Arturo Davila still pounds on police doors looking for answers 11 years after his daughter and a girlfriend were kidnapped in downtown Ensenada.
For the hundreds, perhaps thousands, of families of people who have vanished amid Baja California's drug wars, the search for justice has been lonely and fruitless. But their hopes have been buoyed recently by the Jan. 22 arrest of a man Mexican authorities believe is behind the gruesome disposal of bodies in vats of industrial chemicals.
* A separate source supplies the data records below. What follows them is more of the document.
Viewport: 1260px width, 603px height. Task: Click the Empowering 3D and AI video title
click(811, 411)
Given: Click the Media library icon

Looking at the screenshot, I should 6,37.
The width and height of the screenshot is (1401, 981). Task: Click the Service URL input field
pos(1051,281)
Santiago Meza Lopez, a stocky 45-year-old taken into custody after a raid near Ensenada, was identified as the pozolero who liquefied the bodies of victims for lieutenants of the Arellano Felix drug cartel. Authorities say he laid claim to stuffing 300 bodies into barrels of lye, then dumping some of the liquefied remains in a pit in a hillside compound in eastern Tijuana.
His capture riveted Mexico with sickening details behind drug violence that has left more than 8,000 dead in two years. For the families of the disappeared, however, it was a chance to revive cases that seemed long forgotten.
A day after Meza's arrest, Ocegueda and 40 other people showed up at the federal attorney general's office in Tijuana, with family snapshots in hand, demanding that authorities query Meza about whether he recalled dissolving their missing loved ones.
In the following days, dozens more people came forward with tales of disappearances. "Please help me find out what happened to him," wrote one woman on a photograph of a young man smiling in a car. "He was my husband."
Victim rights groups estimate that there are more than 1,000 people missing in Baja California, including students, businessmen, merchants and cops. Their cases have been ignored, bungled or blocked by law enforcement officials, activists say.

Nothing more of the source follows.